• [TASK PROMPT]
Output as a JSON list of strings the lines of the data from the line containing "Image resolution: width=766" through the line containing "Screen dimensions: 520x262 pos(86,28)", both included. Give one string per line and leave out blank lines.

• [DATA ROWS]
○ ○ ○
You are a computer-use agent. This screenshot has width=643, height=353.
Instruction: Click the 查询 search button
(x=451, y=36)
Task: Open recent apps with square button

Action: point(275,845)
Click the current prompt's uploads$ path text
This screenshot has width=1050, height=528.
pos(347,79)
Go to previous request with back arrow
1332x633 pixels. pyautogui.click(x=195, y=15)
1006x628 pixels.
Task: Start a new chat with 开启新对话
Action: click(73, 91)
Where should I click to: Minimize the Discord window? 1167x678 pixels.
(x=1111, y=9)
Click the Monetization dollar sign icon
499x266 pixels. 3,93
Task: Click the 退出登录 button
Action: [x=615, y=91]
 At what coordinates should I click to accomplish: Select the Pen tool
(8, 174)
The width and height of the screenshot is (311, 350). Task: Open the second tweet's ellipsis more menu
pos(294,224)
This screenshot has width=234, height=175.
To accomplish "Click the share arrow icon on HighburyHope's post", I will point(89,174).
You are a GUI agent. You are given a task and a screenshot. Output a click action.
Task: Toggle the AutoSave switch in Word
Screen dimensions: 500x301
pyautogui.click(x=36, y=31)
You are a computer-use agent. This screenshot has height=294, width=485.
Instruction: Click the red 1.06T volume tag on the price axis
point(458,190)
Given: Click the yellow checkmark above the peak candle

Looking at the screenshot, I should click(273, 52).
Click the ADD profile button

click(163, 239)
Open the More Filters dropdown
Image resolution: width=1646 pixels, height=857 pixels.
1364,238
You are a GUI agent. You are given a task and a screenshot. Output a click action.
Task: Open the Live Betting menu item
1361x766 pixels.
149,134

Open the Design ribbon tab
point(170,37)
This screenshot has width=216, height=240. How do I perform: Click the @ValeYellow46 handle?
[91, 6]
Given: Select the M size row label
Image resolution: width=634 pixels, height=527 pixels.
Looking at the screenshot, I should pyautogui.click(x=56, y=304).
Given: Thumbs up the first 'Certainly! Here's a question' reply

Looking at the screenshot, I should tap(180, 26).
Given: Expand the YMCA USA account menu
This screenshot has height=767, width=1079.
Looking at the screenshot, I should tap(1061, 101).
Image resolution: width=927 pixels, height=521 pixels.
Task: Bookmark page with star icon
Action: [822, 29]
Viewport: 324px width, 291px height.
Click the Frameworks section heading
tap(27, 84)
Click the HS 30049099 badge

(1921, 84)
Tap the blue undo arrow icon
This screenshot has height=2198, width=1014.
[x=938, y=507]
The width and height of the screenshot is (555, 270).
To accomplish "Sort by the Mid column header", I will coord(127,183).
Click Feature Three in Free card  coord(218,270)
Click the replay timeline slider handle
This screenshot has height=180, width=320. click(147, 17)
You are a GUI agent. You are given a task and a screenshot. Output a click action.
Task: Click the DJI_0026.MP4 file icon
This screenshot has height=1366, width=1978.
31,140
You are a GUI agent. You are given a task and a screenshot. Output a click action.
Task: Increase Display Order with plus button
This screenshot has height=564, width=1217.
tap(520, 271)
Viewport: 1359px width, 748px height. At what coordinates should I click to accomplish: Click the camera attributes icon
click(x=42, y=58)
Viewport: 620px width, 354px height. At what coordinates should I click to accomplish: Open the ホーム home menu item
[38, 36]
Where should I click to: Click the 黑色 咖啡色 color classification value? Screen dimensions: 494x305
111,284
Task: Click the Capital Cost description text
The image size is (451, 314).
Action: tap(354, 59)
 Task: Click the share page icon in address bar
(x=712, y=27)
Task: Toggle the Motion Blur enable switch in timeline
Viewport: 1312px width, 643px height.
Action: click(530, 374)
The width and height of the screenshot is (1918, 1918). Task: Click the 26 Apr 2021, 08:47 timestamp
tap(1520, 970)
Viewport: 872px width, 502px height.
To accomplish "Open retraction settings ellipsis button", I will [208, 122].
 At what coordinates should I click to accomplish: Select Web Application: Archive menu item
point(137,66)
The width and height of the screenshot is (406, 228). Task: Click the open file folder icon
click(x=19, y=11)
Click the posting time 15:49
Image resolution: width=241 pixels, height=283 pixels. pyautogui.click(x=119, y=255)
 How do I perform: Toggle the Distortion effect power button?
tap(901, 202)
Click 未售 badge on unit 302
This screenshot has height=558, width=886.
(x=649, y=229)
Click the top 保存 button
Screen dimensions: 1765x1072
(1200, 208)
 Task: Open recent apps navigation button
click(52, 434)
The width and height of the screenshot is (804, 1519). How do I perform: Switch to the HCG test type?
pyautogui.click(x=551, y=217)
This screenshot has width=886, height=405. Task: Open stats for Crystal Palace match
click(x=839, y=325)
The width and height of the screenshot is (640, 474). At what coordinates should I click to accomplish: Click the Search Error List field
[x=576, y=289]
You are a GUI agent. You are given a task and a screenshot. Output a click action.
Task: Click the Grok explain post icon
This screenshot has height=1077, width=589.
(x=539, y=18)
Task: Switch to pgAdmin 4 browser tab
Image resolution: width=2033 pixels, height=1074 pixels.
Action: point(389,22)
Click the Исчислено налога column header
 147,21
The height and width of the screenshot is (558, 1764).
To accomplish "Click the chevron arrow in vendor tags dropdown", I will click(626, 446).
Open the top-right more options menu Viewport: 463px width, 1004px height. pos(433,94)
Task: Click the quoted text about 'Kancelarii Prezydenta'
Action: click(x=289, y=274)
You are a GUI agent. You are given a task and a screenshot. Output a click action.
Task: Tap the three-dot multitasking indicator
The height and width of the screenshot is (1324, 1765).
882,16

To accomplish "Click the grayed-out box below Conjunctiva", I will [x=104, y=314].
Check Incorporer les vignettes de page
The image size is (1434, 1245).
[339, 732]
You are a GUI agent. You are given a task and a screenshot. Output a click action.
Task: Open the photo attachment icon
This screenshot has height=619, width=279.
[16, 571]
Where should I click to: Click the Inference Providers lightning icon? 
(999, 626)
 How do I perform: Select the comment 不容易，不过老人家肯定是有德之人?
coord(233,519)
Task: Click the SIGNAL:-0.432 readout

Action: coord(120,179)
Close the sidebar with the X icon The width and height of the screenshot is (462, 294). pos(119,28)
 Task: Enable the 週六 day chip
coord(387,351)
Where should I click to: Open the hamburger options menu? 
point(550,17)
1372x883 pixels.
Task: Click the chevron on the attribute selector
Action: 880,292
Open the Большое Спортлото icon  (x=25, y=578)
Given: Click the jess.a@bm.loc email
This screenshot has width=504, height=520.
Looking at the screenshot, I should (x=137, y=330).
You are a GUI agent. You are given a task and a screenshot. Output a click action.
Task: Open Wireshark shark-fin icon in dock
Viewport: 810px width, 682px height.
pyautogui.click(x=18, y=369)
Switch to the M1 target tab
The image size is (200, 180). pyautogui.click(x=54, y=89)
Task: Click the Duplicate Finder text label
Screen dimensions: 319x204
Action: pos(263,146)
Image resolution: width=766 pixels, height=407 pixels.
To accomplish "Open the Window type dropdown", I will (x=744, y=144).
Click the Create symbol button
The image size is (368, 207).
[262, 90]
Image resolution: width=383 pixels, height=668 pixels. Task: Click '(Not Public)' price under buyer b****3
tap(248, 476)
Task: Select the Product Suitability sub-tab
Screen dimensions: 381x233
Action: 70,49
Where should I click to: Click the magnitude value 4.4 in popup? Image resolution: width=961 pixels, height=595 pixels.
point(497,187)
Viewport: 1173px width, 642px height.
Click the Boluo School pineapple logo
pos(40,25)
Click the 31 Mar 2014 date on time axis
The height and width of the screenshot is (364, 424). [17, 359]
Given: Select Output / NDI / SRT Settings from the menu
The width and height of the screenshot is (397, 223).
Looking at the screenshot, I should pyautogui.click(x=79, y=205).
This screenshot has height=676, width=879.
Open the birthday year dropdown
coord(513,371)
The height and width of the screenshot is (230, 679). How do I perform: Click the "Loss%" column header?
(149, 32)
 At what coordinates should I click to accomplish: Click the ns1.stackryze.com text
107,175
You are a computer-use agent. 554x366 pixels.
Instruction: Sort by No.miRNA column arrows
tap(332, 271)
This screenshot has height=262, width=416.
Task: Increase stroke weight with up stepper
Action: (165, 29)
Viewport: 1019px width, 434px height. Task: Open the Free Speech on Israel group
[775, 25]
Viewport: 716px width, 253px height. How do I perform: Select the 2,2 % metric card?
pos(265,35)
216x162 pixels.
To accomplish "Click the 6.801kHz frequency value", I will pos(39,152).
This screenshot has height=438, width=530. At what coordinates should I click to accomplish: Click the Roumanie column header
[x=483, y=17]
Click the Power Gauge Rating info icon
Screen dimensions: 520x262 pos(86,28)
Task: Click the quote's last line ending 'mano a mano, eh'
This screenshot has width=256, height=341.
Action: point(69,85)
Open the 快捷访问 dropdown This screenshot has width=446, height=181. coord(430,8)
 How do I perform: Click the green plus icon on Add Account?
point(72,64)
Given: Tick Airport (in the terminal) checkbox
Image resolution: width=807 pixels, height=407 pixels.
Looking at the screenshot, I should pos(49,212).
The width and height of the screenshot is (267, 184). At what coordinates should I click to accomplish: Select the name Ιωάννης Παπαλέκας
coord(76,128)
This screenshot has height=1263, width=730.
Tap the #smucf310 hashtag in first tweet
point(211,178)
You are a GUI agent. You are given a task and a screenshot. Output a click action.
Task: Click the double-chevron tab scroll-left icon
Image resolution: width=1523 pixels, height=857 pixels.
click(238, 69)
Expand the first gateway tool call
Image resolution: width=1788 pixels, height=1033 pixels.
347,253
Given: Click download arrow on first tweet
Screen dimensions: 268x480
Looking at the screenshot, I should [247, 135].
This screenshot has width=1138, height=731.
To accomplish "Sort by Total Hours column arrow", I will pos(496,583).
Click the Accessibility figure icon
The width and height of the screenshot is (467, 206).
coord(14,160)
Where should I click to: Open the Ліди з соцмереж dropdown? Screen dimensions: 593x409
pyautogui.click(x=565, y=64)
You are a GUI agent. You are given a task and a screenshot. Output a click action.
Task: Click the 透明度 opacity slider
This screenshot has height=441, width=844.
○ ○ ○
• [RESULT FOR THIS EXERCISE]
[
  "Image resolution: width=766 pixels, height=407 pixels.",
  "To accomplish \"Open the Window type dropdown\", I will (x=744, y=144).",
  "Click the Create symbol button",
  "The image size is (368, 207).",
  "[262, 90]",
  "Image resolution: width=383 pixels, height=668 pixels. Task: Click '(Not Public)' price under buyer b****3",
  "tap(248, 476)",
  "Task: Select the Product Suitability sub-tab",
  "Screen dimensions: 381x233",
  "Action: 70,49",
  "Where should I click to: Click the magnitude value 4.4 in popup? Image resolution: width=961 pixels, height=595 pixels.",
  "point(497,187)",
  "Viewport: 1173px width, 642px height.",
  "Click the Boluo School pineapple logo",
  "pos(40,25)",
  "Click the 31 Mar 2014 date on time axis",
  "The height and width of the screenshot is (364, 424). [17, 359]",
  "Given: Select Output / NDI / SRT Settings from the menu",
  "The width and height of the screenshot is (397, 223).",
  "Looking at the screenshot, I should pyautogui.click(x=79, y=205).",
  "This screenshot has height=676, width=879.",
  "Open the birthday year dropdown",
  "coord(513,371)",
  "The height and width of the screenshot is (230, 679). How do I perform: Click the \"Loss%\" column header?",
  "(149, 32)",
  " At what coordinates should I click to accomplish: Click the ns1.stackryze.com text",
  "107,175",
  "You are a computer-use agent. 554x366 pixels.",
  "Instruction: Sort by No.miRNA column arrows",
  "tap(332, 271)",
  "This screenshot has height=262, width=416.",
  "Task: Increase stroke weight with up stepper",
  "Action: (165, 29)",
  "Viewport: 1019px width, 434px height. Task: Open the Free Speech on Israel group",
  "[775, 25]",
  "Viewport: 716px width, 253px height. How do I perform: Select the 2,2 % metric card?",
  "pos(265,35)",
  "216x162 pixels.",
  "To accomplish \"Click the 6.801kHz frequency value\", I will pos(39,152).",
  "This screenshot has height=438, width=530. At what coordinates should I click to accomplish: Click the Roumanie column header",
  "[x=483, y=17]",
  "Click the Power Gauge Rating info icon",
  "Screen dimensions: 520x262 pos(86,28)"
]